Los episodios de violencia que se han registrado en diferentes estados de México —desde la brutal golpiza a un joven en un restaurante de comida rápida en San Luis Potosí hasta las agresiones impactantes en Puebla y la reciente escalada en Cancún— en las últimas semanas no son incidentes aislados. Son, de hecho, el reflejo de una crisis mucho más grande y profunda: la erosión del tejido social. Estos sucesos no son sólo manifestaciones de violencia; son señales contundentes de que las normas de respeto, empatía y convivencia que constituyen la base de cualquier sociedad están colapsando. Estamos frente a una pandemia de violencia y deshumanización que amenaza la estructura misma de nuestra sociedad y que exige una respuesta inmediata, integral y sostenida desde todos los sectores de la vida pública y privada.
Las escuelas, que deberían ser espacios seguros de aprendizaje y desarrollo se han convertido en campos de batalla donde el hostigamiento y el acoso son moneda corriente. Paralelamente, la violencia intrafamiliar ha escalado hasta niveles alarmantes; el aumento en los índices de feminicidio no sólo descubre una misoginia profundamente arraigada, sino una fractura en las estructuras básicas de la sociedad.
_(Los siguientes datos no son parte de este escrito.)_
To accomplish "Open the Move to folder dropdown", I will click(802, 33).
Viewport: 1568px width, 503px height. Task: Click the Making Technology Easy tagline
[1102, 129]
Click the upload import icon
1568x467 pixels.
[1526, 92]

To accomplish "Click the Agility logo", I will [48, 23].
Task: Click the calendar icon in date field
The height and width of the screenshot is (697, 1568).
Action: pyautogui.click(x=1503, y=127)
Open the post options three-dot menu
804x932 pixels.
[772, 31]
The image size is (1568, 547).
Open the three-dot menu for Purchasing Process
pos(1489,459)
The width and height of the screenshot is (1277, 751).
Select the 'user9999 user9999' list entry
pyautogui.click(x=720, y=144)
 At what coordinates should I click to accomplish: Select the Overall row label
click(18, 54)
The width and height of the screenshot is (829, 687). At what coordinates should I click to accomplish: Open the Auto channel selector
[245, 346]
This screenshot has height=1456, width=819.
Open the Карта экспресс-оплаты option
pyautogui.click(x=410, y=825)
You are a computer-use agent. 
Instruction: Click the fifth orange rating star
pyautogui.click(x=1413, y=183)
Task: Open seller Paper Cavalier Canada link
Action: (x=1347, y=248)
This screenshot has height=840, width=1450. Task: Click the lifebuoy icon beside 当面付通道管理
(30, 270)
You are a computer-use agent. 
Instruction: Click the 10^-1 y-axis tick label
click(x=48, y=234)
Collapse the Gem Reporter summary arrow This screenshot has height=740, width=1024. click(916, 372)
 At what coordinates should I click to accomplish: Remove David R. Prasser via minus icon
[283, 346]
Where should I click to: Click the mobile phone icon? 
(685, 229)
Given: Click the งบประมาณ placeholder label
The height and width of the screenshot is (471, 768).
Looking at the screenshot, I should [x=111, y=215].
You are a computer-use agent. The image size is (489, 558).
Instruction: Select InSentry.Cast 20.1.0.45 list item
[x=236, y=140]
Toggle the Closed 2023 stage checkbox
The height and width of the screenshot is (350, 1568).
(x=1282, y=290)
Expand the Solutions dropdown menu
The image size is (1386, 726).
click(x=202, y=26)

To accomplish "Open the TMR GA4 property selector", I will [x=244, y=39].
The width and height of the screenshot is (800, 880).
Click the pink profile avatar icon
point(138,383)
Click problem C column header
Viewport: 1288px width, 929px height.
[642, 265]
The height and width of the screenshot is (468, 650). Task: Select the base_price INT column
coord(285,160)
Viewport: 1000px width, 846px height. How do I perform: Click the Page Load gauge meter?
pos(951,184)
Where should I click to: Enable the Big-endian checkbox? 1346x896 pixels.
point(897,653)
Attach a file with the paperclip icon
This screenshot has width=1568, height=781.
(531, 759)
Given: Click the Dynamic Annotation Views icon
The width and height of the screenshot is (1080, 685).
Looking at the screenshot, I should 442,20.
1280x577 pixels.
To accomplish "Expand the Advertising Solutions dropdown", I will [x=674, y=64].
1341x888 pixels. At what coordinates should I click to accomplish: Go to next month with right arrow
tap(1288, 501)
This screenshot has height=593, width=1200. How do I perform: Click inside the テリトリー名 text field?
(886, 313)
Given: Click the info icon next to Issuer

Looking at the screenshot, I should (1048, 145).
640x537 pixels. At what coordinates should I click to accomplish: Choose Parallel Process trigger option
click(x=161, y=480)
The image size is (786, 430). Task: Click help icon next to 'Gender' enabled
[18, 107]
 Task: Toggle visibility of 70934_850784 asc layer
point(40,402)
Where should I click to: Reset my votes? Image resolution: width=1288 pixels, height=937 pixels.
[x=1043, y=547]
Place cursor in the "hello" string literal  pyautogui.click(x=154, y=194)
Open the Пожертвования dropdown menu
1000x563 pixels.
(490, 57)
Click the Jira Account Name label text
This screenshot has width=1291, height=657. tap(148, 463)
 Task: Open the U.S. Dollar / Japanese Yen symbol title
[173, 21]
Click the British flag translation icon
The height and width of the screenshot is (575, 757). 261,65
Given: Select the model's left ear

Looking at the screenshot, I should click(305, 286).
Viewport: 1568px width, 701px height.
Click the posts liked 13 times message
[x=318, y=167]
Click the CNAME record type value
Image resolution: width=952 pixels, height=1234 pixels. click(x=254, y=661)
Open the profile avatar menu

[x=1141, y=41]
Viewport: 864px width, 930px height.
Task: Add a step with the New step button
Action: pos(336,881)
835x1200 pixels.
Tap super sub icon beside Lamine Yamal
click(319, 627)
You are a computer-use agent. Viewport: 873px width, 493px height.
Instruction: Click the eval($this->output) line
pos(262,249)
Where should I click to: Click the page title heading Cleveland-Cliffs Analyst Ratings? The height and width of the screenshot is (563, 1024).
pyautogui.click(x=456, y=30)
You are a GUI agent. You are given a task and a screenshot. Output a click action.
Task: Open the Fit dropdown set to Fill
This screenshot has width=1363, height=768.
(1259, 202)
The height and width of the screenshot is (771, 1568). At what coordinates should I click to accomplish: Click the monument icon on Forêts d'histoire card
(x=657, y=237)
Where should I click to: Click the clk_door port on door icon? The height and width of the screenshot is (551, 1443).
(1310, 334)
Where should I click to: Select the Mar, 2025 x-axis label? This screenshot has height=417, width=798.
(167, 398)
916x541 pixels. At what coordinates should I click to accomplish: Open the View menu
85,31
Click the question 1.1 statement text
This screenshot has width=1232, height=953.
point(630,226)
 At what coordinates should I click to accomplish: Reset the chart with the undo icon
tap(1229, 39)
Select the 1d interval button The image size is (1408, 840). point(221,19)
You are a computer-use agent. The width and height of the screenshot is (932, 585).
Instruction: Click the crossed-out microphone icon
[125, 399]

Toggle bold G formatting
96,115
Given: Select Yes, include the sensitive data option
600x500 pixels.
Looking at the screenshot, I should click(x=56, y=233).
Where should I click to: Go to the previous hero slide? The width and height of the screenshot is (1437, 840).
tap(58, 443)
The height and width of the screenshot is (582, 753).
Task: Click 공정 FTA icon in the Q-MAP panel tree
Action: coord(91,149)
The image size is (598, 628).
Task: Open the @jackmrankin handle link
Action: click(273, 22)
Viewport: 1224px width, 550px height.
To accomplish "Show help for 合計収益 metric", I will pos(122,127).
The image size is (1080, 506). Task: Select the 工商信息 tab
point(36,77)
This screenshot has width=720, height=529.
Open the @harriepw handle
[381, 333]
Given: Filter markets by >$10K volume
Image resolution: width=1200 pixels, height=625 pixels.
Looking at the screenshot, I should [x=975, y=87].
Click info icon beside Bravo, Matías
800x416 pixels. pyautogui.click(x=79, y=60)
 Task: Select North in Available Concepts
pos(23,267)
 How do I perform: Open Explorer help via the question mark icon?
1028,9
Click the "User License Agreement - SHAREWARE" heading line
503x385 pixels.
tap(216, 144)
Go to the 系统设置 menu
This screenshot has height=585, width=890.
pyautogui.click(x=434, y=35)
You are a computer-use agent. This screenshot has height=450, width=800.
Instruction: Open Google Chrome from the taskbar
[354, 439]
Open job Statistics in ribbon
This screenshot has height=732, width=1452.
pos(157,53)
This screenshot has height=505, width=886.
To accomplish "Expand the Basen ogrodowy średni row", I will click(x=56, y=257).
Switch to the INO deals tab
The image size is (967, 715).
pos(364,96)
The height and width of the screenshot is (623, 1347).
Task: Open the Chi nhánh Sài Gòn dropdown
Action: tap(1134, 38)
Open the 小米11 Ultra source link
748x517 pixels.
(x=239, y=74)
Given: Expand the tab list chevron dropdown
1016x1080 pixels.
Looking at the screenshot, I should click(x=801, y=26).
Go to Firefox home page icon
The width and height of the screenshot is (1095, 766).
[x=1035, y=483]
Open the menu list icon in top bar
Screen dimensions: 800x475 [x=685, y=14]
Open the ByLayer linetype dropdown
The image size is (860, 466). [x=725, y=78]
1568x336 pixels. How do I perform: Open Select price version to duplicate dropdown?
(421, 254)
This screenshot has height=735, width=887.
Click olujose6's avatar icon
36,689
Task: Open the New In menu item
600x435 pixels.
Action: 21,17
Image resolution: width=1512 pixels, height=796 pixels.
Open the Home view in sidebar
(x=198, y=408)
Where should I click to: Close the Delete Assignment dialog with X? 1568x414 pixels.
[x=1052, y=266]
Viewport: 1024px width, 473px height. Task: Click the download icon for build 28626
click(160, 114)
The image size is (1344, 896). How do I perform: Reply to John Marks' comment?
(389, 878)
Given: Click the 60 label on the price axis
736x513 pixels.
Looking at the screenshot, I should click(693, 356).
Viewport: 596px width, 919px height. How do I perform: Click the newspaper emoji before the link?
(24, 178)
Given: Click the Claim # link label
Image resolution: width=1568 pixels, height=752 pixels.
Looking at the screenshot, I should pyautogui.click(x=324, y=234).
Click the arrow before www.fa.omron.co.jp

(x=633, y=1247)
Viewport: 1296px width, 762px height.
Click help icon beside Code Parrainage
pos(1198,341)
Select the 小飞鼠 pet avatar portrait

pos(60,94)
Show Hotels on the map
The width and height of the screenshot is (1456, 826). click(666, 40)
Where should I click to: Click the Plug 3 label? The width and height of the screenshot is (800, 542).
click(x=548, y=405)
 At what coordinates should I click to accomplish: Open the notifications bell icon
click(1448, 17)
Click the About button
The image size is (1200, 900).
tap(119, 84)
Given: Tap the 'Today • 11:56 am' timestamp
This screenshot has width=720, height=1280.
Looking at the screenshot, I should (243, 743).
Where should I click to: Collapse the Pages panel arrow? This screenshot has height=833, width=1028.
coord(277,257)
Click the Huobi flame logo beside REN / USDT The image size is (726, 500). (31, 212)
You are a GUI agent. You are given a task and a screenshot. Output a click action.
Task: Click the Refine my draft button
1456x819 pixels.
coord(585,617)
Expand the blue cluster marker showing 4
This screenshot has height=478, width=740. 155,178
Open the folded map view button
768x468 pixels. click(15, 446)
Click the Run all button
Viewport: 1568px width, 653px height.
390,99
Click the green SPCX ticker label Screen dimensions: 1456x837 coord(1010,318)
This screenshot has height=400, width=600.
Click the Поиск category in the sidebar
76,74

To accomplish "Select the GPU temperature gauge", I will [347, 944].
Además, los lugares que históricamente hemos asociado con el esparcimiento y la convivencia pacífica como parques y espacios deportivos se han convertido en escenarios sacudidos rutinariamente por actos de violencia. Esta es la realidad que nos enfrenta: una crisis que atraviesa todos los niveles y espacios, exigiendo una acción urgente, unificada y contundente.
La descomposición del tejido social no ocurre en el vacío. Se alimenta de la desigualdad económica, la impunidad, la corrupción y un sistema educativo que ha fallado en transmitir valores cívicos y éticos. La violencia extrema en espacios cotidianos es un síntoma de una enfermedad social más profunda. Abordar este problema requiere un enfoque multidisciplinario que vaya más allá de enfoques punitivos que busquen imponer leyes más estrictas o del aumento de la presencia policial. Necesitamos invertir en educación, en oportunidades económicas equitativas y, sobre todo, en la reconstrucción de un tejido social roto.
La erosión de la cohesión social no es una amenaza lejana que afectará a las generaciones futuras; es una crisis palpable que estamos experimentando aquí y ahora, en cada barrio, en cada esquina. No se trata de un tema abstracto relegado a estudios académicos o debates políticos; es una realidad que impacta nuestra vida cotidiana. Este deterioro del tejido social cuesta vidas, oportunidades y la esencia misma de nuestra identidad colectiva.
Estamos en un punto de inflexión crítico que exige tomar medidas inmediatas y efectivas para revertir esta corrosión social antes de que su impacto se vuelva irreparable.